I'll chime in on this.
I'm very familiar with one of the four antibody tests currently being performed and approved under FDA emergency authorization. I am also familiar with the the other 3, but not as well.
Any test method has to be accurate, precise, robust, linear, sensative and specific.
accuracy... as it sounds, if your result should be 90, the closer to 90 the better.
Precision.. how close to the bullseye you get in multiple attempts. This used to be called reliability and is measured by r2.
Robustness... having reliable and accurate results on different days, different personnel, different laboratories/clinical settings, different instruments/equipment, reagents etc. This is used to reduce the chance of bias. "On sunny days good results, rainy days, bad results"

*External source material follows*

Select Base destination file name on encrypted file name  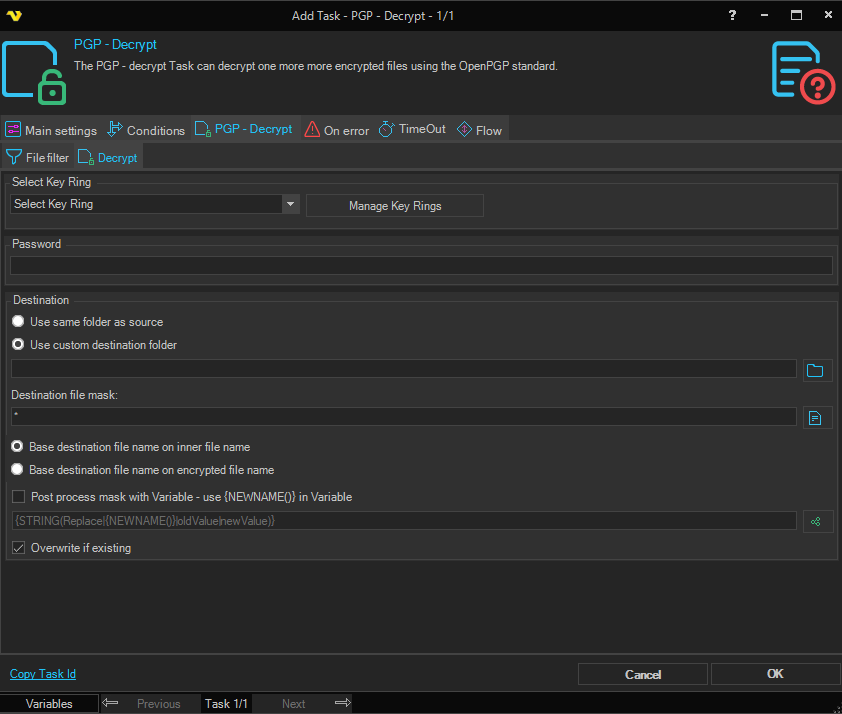17,469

Linearity... evaluate the response of the test to ensure a little amount produces a little result and a large amount of analyte has a proportional large result.
Sensitivity... determine the methods detection limit and also the level the method can reliability produce an accurate, precise and linear result.

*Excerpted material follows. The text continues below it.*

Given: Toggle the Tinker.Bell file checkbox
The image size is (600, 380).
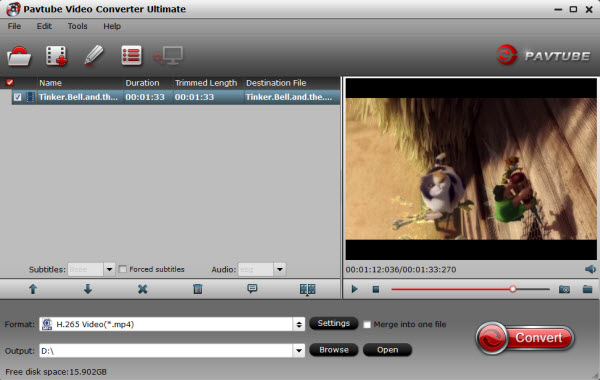Looking at the screenshot, I should 17,97.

Specificity.. determine if the method selectivity only analyzes what you want. Is the method prone to interference from other analytes? This was once called selectivity.
Under the emergency authorization by the FDA some of these studies were very abbreviated and developed and validated by groups (universities) that commonly don't validate these tests.
Antibody tests are looking for immunoglobulins, specifically IgG and IgM. In order for the test to be selective for COVID19, a way to seperate the COVID19 antibodies from the gagillion of other antibodies and other proteins floating around in a patients blood. So a synthetic antigen is made with the hope of teasing the immunoglobulin out. This is the tricky part as the COVID19s spike protien is unique, it's not completely novel and people have similar antibodies, though not COVID19 antibodies that may or may not conjugate with the antigen. Also for some reason, genetics, compromised immune system, people's antibodies, although present just don't bind with the antigen. The tests build that fudge factor in, but that's a guess based on other immuno assays.
The degree of error of the tests haven't been determined yet. A guess of error has been made, up to 60% for one said test, but many of these leaked studies are actually the clinical trail and data aggregation of the test itself.
What I'm saying is don't get too caught up in the news and numbers yet. We still have a lot of science to do and science takes time as frustrating as it is.
I worked on a monoclonal antibody a way back. We thought it was going to change the world, and our data looked great and in a controlled clinical setting the therapy outperformed all expectations. Several months after approval, adverse events and deaths piled up. A recall was initiated and a year later we finally figured out what we missed. Science takes time.